China expected to be main driver of global economic growth: UN Agency
The global trade recovery from the COVID-19 crisis hit a record high in the first quarter of 2021, up 10 percent year-over-year, and China is expected to be one of the main drivers of the growth, said a report by the United Nations Conference on Trade and Development (UNCTAD) Wednesday.
Positive trends from the last few months of 2020 grew stronger in early 2021, according to the Global Trade Update.
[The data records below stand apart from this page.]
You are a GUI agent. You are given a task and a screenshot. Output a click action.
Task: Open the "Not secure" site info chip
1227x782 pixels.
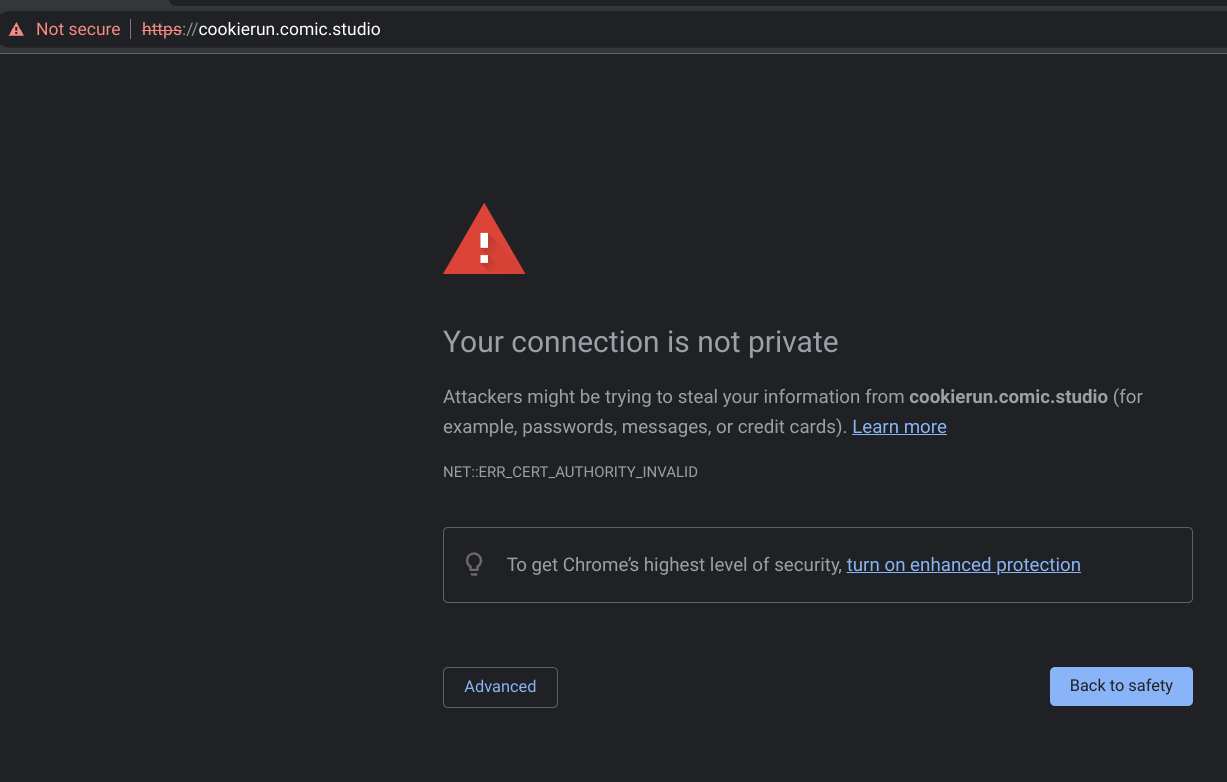77,29
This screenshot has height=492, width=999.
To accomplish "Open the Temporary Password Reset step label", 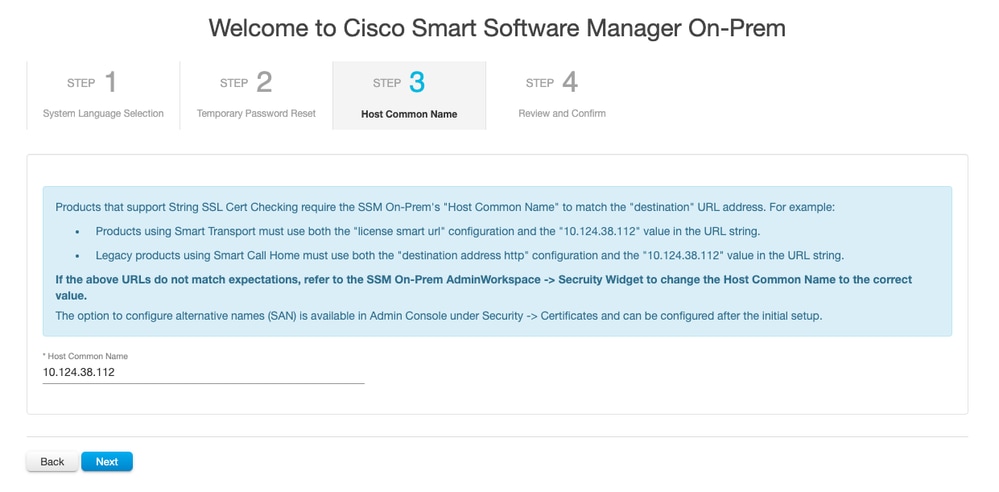I will (256, 114).
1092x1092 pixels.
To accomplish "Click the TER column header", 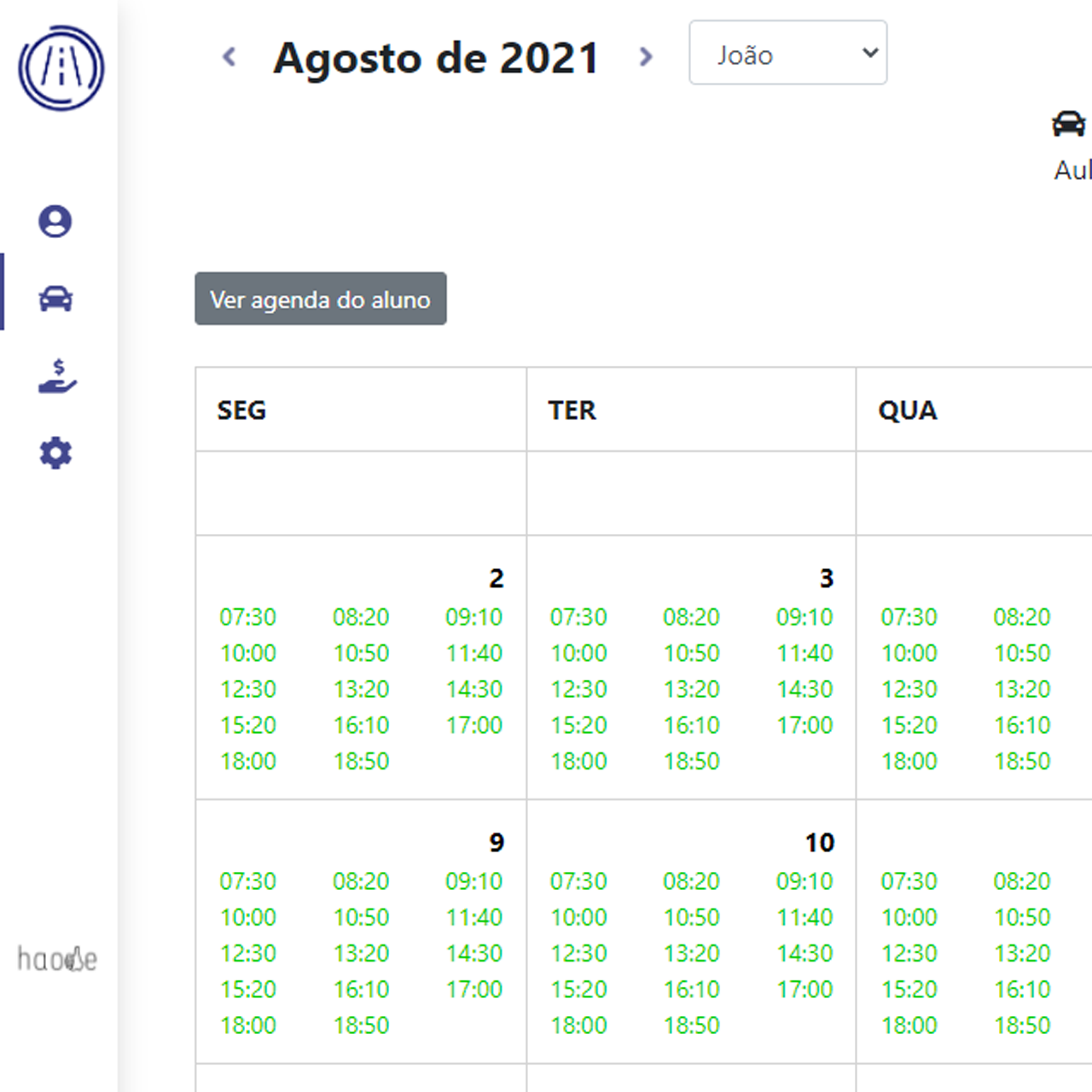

The world's trade volume in goods and services in first three months rose about 4 percent quarter-over-quarter, a figure higher than the pre-pandemic level.
Significant rebound continues to be driven by the strong export performance of East Asian economies, whose early success in pandemic control allowed them to recover fast and capitalize on booming global demand for COVID-19-related products, the report said.
China's exports, in particular, registered a strong increase not only from 2020 averages but also in relation to pre-pandemic levels.
The country exported over 4.61 trillion yuan ($706 billion) in goods and services from January to March, up 38.7 percent from a year earlier, data of National Bureau Statistics showed.
However, uneven and imbalanced economic recovery has become a problem, the report noted, especially among developing countries and those economies in transition, the Middle East, South Asia and Africa.
Looking forward, the UN report projected that trade will continue to grow in 2021, with total volume reaching $6.6 trillion in the second quarter.
But the positive outlook is largely dependent on lifting pandemic restrictions, maintaining positive trend in commodity prices, overall restraints from trade protectionist policies and supportive macroeconomic and fiscal conditions, said the report.
"Nevertheless, fiscal stimulus packages, particularly in developed countries, are expected to strongly support the global trade recovery throughout 2021," the report emphasized, "the value of global trade should also rise due to positive trends across commodity prices."